Govt shutdown shines light on missing data
What data will be missing, how will they be backfilled, and how do they affect us
You haven't seen me on Tiktok, but I'm there now, thanks to FullTake who interviewed me last week about how the government shutdown affects data collection.
Here's the clip:
@fulltake The longest government shutdown in U.S. history has stalled data reports from the Bureau of Labor Statistics. Former Columbia University program director and data science consultant, Kaiser Fung, tells us what will happen as a result of these report suspensions. #data
♬ original sound - fulltake
Statisticians don't like holes in the data, especially avoidable ones.
The government shutdown is punching holes in the datasets that underlie U.S. economic reports. These datasets rely on "shoe leather," staff conducting interviews about employment situation, or visiting retail stores to compile lists of prices. During the impasse, data collection has been suspended.
What happens after the government reopens?
We know that the furloughed employees typically get back pay, undoing the damage in one sense. However, data that weren't collected could not be replaced.

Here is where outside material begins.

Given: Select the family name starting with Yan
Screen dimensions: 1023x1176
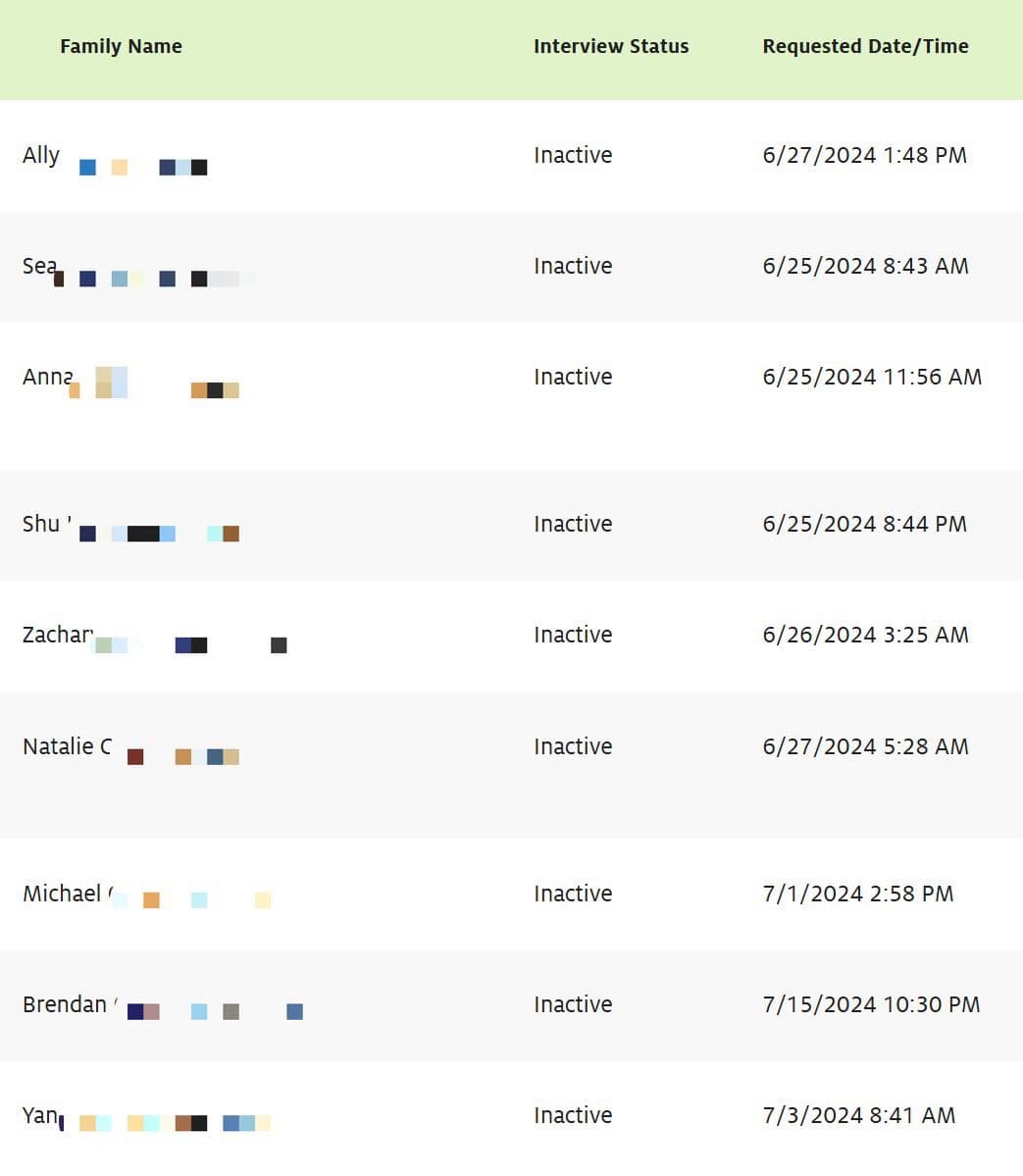Looking at the screenshot, I should [40, 1115].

Prices displayed on store shelves one or two or three months later aren't necessarily the prices during the shutdown. When it comes to employment, it is possible to ask someone how many hours they were working several months ago. But such replacement data introduce recall bias. The more unsteady is a person's employment, the more inaccurate his/her answer. In fact, anyone with a steady job isn't contributing to recall error.
Alternatively, BLS can apply statistical methods to fill data gaps. Think of these fillers as part data, part assumptions. The most famous simple backfill method is "mean imputation," which is a jargonistic way of saying "replace missing values with the average value of the non-missing." Backfilling is typically biased toward maintaining the status quo, because the most common – and least assailable – assumption is that the future replays the past. This assumption is likely to misfire in light of high economic uncertainty.
The government statisticians can elect not to fill in the gaps. This is an act of passing the buck because analysts who use these data series would then have to prepare their own filling materials.
How will any of this affect you and I?
Here's one way. The CPI is used by the government to determine cost-of-living adjustments for Social Security payments. Similarly, employers may use CPI to figure out annual pay increases.
Let's say BLS economists backfilled the missing values caused by the pause in data collection. These fillers mostly reflect assumptions as there aren't much, if any, data. The key assumption is likely rolling forward the status quo. If the inflation trend continues, then we would have a few months in which the CPI is under-estimated. This could lead to lower-than-warranted cost-of-living adjustments. (Imagine, for example, the adjustment formula is based on an average of some number of historical monthly inflation figures.)